◆ EXTRAIT ◆
____

On sait depuis la ligne Maginot que se préparer pour la guerre précédente est un travers bien français. Avec le ministère du “redressement productif ”, confié au chantre du protectionnisme Arnaud Montebourg, on peut craindre le pire. Car si l’industrie a un avenir dans les pays anciennement industrialisés, le nouveau paradigme qui se dessine condamne à coup sûr les stratégies défensives tournées vers le passé et va imposer un énorme effort d’imagination et de projection dans un avenir incertain. Un grand bond en avant dans la robotisation des processus de fabrication, un bouleversement de la donne mondiale de l’énergie et les avancées d’une “troisième révolution industrielle”, après celles de la vapeur et de l’électricité, vont provoquer un tsunami schumpéterien aux effets économiques et sociaux incalculables. Embourbés dans une crise financière qui sanctionne aussi l’obsolescence de leur modèle de non-croissance, le “social-clientélisme”, les responsables européens ont la tête dans le sac, ou dans le sable, ce qui n’est pas la position la plus favorable pour surveiller l’horizon.

C’est de Chine, “l’atelier du monde”, qu’est parvenu un des signaux les plus significatifs des bouleversements à venir. L’entreprise taiwanaise Foxconn Technology Group, premier employeur industriel privé au monde, va installer dans les trois ans à venir un million de robots dans ses villes-usines de Chine continentale. Confronté à des hausses de salaires de 20% par an, non seulement à Shenzen mais aussi dans les régions de l’intérieur où il s’est installé plus récemment, le principal assembleur des produits Apple pourrait supprimer un demi-million d’emplois dans les années à venir, estime la société de recherche économique de Hong Kong, Gavekal.

 

La convergence des coûts: robots et humains  
La convergence des coûts: robots et humains © Gavekal

 

Foxconn approche en effet, explique Gavekal, du point de convergence entre le coût moyen d’un robot industriel travaillant 24 heures sur 24, soit environ 50 000 dollars, et son équivalent humain sur une période de deux ans correspondant à l’amortissement de cet investissement (soit près de 45 000 dollars). Le robot ne demande ni dortoir, ni cantine, ni augmentation de salaires. Il ne fait pas grève, ne tombe pas malade, ne disparaît pas au moment du nouvel an chinois pour, de plus en plus souvent, ne pas revenir dans son bagne industriel. Et une fois amorti, il travaille presque gratuitement pendant de longues années, dans des ateliers sans lumière ni chauffage ou climatisation. A contrario, comme l’avait compris Henry Ford, le robot n’est pas client de la firme. En attendant les « réplicants » de Blade Runner, il n’a pas besoin ou envie d’un iPhone ou d’un iPad.

La fin du modèle mercantiliste chinois

Ce n’est pas la première fois que la réduction drastique, voire l’élimination de la participation directe des hommes dans le processus de production, est annoncée. Face à la concurrence montante de l’industrie automobile nipponne, Detroit avait cru un moment trouver la riposte dans une robotisation radicale des chaînes de production, avant de comprendre que l’équilibre entre la machine et l’homme, et sa capacité unique (jusqu’à présent) d’imaginer en permanence des améliorations incrémentales du processus de production, était au cœur du fameux Toyota Production System (TPS).

____

◆ DONNÉES EXTRAITES ◆
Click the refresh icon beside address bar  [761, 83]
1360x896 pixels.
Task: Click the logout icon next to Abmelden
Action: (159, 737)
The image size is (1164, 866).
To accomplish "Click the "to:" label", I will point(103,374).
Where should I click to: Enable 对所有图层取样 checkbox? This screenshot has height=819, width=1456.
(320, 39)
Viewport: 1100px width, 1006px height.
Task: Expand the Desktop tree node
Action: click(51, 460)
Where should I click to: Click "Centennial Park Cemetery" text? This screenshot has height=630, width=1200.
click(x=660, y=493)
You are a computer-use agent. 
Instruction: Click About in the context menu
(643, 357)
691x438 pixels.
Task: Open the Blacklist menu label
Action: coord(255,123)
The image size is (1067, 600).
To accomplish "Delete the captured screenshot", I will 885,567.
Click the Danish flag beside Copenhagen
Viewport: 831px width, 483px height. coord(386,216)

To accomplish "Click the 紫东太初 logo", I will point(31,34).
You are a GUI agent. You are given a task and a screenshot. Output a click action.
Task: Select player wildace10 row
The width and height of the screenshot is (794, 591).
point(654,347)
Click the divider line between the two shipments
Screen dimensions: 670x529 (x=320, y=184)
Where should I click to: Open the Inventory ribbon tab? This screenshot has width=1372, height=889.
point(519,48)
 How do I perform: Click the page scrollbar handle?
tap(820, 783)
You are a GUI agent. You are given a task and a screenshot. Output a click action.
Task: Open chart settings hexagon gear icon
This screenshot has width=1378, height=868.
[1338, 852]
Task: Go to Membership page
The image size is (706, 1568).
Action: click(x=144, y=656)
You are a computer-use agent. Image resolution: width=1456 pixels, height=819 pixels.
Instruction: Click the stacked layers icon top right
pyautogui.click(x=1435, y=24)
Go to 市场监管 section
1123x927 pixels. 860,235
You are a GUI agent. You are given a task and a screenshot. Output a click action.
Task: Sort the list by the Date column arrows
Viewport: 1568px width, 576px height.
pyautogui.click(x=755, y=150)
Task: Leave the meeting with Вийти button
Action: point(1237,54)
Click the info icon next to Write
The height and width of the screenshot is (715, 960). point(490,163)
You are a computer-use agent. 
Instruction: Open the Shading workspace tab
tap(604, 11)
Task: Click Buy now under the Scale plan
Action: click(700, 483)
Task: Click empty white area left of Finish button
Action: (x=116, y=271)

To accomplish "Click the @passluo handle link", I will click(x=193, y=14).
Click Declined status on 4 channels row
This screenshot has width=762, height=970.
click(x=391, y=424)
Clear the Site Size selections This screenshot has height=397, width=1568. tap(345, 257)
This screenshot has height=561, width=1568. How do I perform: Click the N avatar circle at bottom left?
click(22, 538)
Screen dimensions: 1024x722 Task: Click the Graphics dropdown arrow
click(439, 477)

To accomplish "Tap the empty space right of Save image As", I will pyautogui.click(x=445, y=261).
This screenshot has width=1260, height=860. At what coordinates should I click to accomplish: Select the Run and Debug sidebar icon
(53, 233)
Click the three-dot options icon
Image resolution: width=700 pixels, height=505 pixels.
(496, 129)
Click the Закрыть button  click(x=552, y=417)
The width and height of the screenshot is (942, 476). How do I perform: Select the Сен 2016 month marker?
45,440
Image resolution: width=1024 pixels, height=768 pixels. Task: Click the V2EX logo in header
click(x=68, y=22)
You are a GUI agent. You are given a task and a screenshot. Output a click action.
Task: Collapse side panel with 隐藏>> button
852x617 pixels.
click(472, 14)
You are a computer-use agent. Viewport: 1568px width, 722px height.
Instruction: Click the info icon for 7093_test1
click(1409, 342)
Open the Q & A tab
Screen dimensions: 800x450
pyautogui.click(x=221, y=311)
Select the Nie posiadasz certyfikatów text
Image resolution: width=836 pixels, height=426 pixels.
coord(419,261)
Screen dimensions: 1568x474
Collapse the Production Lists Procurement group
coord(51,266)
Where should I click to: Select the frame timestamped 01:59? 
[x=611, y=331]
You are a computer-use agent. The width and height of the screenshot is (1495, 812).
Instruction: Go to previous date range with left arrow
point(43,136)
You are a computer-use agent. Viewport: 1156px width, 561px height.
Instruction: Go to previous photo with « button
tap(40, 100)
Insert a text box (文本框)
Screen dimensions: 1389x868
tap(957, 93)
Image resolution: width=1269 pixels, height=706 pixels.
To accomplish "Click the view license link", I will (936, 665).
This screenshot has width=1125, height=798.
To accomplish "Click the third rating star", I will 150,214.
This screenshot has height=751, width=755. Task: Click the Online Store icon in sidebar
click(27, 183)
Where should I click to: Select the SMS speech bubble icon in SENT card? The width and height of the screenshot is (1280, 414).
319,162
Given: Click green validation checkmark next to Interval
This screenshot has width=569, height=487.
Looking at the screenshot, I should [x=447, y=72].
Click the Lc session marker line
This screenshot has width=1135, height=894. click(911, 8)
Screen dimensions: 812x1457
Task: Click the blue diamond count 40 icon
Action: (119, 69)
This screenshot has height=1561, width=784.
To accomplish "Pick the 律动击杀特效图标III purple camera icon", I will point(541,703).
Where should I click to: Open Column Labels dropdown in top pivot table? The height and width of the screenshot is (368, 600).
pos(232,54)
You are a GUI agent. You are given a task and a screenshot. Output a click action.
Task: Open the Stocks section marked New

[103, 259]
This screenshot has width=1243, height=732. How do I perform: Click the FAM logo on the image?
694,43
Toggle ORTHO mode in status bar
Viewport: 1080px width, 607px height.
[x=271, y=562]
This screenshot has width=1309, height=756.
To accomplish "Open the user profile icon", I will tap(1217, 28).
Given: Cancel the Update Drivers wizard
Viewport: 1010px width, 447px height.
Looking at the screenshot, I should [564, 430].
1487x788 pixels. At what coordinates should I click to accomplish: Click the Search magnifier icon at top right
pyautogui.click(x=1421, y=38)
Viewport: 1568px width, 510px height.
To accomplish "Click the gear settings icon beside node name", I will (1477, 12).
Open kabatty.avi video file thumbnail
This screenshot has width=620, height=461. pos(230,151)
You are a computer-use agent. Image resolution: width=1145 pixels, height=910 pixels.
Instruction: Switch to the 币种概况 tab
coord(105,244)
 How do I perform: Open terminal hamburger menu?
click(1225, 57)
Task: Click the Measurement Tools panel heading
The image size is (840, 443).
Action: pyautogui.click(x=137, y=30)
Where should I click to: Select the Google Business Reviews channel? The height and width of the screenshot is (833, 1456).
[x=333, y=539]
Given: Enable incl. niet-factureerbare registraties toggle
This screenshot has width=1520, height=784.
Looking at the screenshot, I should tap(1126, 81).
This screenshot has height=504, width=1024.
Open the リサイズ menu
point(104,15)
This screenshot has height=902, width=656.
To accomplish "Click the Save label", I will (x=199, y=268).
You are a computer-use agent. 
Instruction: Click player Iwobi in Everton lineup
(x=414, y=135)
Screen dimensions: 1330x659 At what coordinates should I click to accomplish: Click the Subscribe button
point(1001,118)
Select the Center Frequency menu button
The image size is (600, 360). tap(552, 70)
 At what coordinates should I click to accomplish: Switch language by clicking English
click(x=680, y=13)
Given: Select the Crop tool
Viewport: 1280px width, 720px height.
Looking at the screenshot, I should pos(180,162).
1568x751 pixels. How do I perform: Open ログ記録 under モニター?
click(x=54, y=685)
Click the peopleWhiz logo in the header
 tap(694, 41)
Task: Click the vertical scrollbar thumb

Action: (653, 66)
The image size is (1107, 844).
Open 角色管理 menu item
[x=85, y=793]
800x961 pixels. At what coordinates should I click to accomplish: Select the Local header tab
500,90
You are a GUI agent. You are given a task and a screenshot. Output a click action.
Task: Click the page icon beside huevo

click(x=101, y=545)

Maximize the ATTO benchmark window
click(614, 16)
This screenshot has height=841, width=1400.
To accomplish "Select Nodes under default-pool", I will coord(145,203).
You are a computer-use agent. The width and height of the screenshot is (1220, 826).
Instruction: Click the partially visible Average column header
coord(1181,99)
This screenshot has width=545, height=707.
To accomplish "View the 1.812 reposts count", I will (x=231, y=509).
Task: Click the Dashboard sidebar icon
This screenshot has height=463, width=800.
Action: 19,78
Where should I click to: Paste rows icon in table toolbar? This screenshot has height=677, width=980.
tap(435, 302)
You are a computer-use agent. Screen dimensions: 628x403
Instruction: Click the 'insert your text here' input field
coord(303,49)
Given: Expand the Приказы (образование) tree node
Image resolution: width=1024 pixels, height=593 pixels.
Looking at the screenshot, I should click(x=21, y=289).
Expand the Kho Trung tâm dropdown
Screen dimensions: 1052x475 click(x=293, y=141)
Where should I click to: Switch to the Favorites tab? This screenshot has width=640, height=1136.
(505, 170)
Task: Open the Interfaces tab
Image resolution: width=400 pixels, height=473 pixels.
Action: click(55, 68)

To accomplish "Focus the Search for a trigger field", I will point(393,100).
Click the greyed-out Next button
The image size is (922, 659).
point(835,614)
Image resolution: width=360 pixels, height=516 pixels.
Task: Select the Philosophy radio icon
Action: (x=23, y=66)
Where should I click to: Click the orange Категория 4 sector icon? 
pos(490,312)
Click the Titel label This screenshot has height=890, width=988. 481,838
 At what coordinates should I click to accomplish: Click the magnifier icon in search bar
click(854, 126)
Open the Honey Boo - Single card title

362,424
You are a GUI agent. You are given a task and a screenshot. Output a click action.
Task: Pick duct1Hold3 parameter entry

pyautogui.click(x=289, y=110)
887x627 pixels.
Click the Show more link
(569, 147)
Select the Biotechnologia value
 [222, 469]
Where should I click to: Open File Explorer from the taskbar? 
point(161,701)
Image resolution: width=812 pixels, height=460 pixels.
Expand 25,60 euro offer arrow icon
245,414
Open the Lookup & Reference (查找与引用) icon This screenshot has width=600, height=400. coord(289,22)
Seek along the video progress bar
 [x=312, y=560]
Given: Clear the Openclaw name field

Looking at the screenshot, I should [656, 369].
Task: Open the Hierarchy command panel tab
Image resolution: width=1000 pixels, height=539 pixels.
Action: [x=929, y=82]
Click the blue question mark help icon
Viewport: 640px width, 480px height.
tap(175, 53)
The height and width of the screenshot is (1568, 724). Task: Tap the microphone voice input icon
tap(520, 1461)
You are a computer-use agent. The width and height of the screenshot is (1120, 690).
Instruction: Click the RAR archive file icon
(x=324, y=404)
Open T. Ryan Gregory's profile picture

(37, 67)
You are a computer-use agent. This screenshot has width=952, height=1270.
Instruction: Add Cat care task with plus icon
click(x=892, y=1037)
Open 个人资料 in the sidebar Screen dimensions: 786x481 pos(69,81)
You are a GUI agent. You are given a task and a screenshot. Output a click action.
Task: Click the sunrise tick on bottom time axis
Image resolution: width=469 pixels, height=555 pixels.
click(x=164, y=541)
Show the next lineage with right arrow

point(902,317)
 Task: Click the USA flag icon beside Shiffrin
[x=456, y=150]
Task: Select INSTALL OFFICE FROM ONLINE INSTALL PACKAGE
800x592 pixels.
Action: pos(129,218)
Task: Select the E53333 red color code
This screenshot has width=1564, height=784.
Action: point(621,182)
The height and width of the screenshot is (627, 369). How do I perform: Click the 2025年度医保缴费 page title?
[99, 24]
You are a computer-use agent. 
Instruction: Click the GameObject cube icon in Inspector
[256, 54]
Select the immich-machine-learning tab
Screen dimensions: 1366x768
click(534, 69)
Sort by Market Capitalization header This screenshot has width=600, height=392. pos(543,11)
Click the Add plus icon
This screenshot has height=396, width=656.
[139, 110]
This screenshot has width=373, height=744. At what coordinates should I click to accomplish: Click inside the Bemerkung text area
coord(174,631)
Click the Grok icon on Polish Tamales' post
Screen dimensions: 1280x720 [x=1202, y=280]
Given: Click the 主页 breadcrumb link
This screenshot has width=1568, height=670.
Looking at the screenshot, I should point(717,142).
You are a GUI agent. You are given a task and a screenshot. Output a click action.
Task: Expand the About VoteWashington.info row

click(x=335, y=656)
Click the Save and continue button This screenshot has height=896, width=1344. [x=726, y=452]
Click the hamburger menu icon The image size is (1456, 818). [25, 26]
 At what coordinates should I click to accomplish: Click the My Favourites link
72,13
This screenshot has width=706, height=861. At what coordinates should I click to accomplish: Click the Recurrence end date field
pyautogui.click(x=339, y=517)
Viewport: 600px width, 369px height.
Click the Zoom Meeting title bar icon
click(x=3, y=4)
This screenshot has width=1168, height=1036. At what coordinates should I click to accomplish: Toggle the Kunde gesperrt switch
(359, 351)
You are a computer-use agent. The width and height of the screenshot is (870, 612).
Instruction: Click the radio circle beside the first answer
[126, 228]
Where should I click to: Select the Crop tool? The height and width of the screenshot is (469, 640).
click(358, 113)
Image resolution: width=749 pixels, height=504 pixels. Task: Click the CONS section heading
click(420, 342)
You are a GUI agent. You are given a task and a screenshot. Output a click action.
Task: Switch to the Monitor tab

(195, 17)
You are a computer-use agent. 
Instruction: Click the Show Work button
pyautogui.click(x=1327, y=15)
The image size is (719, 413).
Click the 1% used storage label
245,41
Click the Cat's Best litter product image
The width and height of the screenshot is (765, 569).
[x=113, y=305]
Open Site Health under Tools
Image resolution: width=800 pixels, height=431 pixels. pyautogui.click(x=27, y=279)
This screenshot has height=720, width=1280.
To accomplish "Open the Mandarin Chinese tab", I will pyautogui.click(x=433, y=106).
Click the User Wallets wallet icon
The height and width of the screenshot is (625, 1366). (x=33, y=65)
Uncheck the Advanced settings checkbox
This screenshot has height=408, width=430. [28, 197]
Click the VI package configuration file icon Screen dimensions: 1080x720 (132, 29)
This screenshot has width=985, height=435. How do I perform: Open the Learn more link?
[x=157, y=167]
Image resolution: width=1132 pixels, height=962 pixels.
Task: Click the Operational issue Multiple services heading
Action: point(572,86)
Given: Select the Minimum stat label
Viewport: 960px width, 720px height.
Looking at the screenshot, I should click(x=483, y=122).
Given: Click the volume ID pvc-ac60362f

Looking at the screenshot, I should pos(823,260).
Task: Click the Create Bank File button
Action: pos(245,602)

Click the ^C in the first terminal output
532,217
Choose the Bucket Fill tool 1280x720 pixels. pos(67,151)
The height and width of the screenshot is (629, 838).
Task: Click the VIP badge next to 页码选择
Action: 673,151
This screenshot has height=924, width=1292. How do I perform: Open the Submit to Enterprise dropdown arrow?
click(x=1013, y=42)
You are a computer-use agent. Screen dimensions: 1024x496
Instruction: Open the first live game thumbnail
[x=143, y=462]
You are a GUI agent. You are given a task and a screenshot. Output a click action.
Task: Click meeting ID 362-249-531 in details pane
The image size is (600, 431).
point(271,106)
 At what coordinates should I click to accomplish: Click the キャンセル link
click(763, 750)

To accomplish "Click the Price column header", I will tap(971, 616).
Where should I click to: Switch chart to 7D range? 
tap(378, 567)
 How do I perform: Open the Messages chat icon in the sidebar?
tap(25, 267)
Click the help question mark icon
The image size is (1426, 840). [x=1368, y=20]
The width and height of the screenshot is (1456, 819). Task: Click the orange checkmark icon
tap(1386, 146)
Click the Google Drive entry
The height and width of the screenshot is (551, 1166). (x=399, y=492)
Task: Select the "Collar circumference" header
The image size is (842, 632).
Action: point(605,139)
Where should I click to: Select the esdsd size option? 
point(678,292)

____

◆ CONSIGNE 1 ◆
Résume en deux phrases l'extrait sur la robotisation de l'industrie.
◆ CONSIGNE 2 ◆
Poursuis l'extrait sur la robotisation de l'industrie après sa dernière phrase.
La liste ne joue aucun rôle ici.

◆ RÉPONSE ATTENDUE 1 ◆
L'industrie des anciens pays industrialisés devra renoncer aux stratégies défensives tournées vers le passé, car la robotisation, le bouleversement de la donne mondiale de l'énergie et une « troisième révolution industrielle » vont avoir des effets économiques et sociaux incalculables. Foxconn en donne un signal : face à des hausses de salaires de 20 % par an en Chine, l'entreprise va installer un million de robots dans les trois ans, car le coût d'un robot approche celui d'un travailleur humain sur deux ans.

◆ RÉPONSE ATTENDUE 2 ◆
Mais la troisième révolution industrielle, ancrée dans les avancées scientifiques et technologiques des vingt dernières années, promet un saut qualitatif, dans l’utilisation des matières premières, dans la chaîne internationale de fabrication et dans la participation du facteur humain. Les imprimantes en trois dimensions, instruments essentiels de cette rupture avec l'intelligence artificielle, seront capables de fabriquer à distance, avec une précision absolue, n’importe quelle pièce ou équipement complet (y compris de nouvelles imprimantes 3 D) en utilisant une fraction des matériaux nécessaire à l’usinage traditionnel et pratiquement sans intervention humaine au stade de la réalisation. La machine capable de se répliquer à l’infini, le robot qui fait des petits, n’appartiennent plus à la science-fiction. Autrement dit, le coût du travail dans la production manufacturière stricto sensu, déjà réduit dans nombre de secteurs industriels, va devenir marginal.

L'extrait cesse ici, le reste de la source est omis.